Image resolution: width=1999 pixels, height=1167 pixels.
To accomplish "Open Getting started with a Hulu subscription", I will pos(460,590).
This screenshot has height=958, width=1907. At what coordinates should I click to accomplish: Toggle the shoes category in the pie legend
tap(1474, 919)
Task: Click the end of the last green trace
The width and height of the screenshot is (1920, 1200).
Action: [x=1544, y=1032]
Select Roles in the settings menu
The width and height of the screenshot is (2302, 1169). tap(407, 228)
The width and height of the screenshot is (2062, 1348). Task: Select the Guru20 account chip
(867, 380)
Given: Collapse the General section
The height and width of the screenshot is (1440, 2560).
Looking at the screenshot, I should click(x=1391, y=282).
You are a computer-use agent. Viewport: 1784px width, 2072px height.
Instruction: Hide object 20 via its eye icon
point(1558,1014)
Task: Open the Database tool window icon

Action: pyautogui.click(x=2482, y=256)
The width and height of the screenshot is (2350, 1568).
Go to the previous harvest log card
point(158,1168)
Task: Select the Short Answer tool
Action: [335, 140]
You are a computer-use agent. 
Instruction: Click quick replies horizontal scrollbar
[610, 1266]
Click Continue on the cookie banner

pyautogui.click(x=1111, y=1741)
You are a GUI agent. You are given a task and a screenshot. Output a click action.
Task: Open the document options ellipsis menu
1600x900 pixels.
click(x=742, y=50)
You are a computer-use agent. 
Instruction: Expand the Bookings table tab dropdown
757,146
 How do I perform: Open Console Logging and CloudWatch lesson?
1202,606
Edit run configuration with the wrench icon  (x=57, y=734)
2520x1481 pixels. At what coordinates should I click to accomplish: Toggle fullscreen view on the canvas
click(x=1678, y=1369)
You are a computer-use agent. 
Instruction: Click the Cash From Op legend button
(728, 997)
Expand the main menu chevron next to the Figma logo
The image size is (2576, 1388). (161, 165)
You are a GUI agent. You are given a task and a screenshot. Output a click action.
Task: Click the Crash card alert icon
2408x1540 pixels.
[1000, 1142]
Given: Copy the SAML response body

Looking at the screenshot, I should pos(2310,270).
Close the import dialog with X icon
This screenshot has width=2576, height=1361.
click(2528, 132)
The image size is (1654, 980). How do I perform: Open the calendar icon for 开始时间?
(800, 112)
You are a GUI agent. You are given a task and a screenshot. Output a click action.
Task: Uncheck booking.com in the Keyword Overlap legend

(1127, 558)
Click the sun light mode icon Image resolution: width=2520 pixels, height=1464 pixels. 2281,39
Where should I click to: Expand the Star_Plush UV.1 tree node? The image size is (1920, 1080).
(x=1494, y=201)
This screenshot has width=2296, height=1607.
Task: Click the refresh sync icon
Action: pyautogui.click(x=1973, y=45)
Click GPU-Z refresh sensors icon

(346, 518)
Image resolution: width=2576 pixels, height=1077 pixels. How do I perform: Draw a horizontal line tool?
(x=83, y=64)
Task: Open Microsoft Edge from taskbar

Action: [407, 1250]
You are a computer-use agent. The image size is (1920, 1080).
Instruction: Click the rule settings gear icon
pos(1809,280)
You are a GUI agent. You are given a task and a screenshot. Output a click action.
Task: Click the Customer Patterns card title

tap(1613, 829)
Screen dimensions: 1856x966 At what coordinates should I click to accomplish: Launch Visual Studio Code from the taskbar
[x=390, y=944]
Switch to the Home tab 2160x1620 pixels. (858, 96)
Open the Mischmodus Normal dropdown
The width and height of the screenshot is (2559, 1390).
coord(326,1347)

───

Copy the lines above exactly, beginning at the line that has "Given: Copy the SAML response body" and stopping after the line that has "Click the sun", and omit the rest.

Given: Copy the SAML response body

Looking at the screenshot, I should pos(2310,270).
Close the import dialog with X icon
This screenshot has width=2576, height=1361.
click(2528, 132)
The image size is (1654, 980). How do I perform: Open the calendar icon for 开始时间?
(800, 112)
You are a GUI agent. You are given a task and a screenshot. Output a click action.
Task: Uncheck booking.com in the Keyword Overlap legend

(1127, 558)
Click the sun light mode icon Image resolution: width=2520 pixels, height=1464 pixels. 2281,39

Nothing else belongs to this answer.